(Stored items):
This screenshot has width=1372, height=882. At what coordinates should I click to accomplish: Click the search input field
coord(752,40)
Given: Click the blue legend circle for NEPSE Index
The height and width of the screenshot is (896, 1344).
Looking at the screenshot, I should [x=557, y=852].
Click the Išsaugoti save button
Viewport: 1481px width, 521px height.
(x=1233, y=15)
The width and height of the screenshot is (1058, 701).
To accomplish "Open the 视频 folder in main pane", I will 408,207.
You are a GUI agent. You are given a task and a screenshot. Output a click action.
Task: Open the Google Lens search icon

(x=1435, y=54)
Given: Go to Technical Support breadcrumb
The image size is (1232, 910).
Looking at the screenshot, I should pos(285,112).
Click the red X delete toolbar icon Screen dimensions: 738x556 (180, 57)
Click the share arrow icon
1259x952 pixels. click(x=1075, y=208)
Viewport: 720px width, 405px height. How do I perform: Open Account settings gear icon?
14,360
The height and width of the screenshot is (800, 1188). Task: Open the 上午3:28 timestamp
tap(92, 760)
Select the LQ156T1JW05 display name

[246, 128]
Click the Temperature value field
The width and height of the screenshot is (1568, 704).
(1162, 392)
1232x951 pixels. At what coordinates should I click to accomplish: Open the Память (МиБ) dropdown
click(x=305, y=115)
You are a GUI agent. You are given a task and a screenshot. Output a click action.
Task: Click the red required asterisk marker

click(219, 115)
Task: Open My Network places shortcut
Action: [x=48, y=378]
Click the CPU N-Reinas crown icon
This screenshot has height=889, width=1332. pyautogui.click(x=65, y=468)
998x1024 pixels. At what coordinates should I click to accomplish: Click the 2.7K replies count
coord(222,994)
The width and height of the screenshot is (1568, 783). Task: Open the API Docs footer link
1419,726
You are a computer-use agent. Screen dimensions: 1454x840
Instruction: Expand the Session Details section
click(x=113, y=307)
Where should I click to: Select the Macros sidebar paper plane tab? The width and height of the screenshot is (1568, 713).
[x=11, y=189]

(WHAT YOU ARE ASKED TO DO):
What's wanted is a faithful copy of each entry above.

(FINAL ANSWER):
This screenshot has width=1372, height=882. At what coordinates should I click to accomplish: Click the search input field
coord(752,40)
Given: Click the blue legend circle for NEPSE Index
The height and width of the screenshot is (896, 1344).
Looking at the screenshot, I should [x=557, y=852].
Click the Išsaugoti save button
Viewport: 1481px width, 521px height.
(x=1233, y=15)
The width and height of the screenshot is (1058, 701).
To accomplish "Open the 视频 folder in main pane", I will 408,207.
You are a GUI agent. You are given a task and a screenshot. Output a click action.
Task: Open the Google Lens search icon

(x=1435, y=54)
Given: Go to Technical Support breadcrumb
The image size is (1232, 910).
Looking at the screenshot, I should pos(285,112).
Click the red X delete toolbar icon Screen dimensions: 738x556 (180, 57)
Click the share arrow icon
1259x952 pixels. click(x=1075, y=208)
Viewport: 720px width, 405px height. How do I perform: Open Account settings gear icon?
14,360
The height and width of the screenshot is (800, 1188). Task: Open the 上午3:28 timestamp
tap(92, 760)
Select the LQ156T1JW05 display name

[246, 128]
Click the Temperature value field
The width and height of the screenshot is (1568, 704).
(1162, 392)
1232x951 pixels. At what coordinates should I click to accomplish: Open the Память (МиБ) dropdown
click(x=305, y=115)
You are a GUI agent. You are given a task and a screenshot. Output a click action.
Task: Click the red required asterisk marker

click(219, 115)
Task: Open My Network places shortcut
Action: [x=48, y=378]
Click the CPU N-Reinas crown icon
This screenshot has height=889, width=1332. pyautogui.click(x=65, y=468)
998x1024 pixels. At what coordinates should I click to accomplish: Click the 2.7K replies count
coord(222,994)
The width and height of the screenshot is (1568, 783). Task: Open the API Docs footer link
1419,726
You are a computer-use agent. Screen dimensions: 1454x840
Instruction: Expand the Session Details section
click(x=113, y=307)
Where should I click to: Select the Macros sidebar paper plane tab? The width and height of the screenshot is (1568, 713).
[x=11, y=189]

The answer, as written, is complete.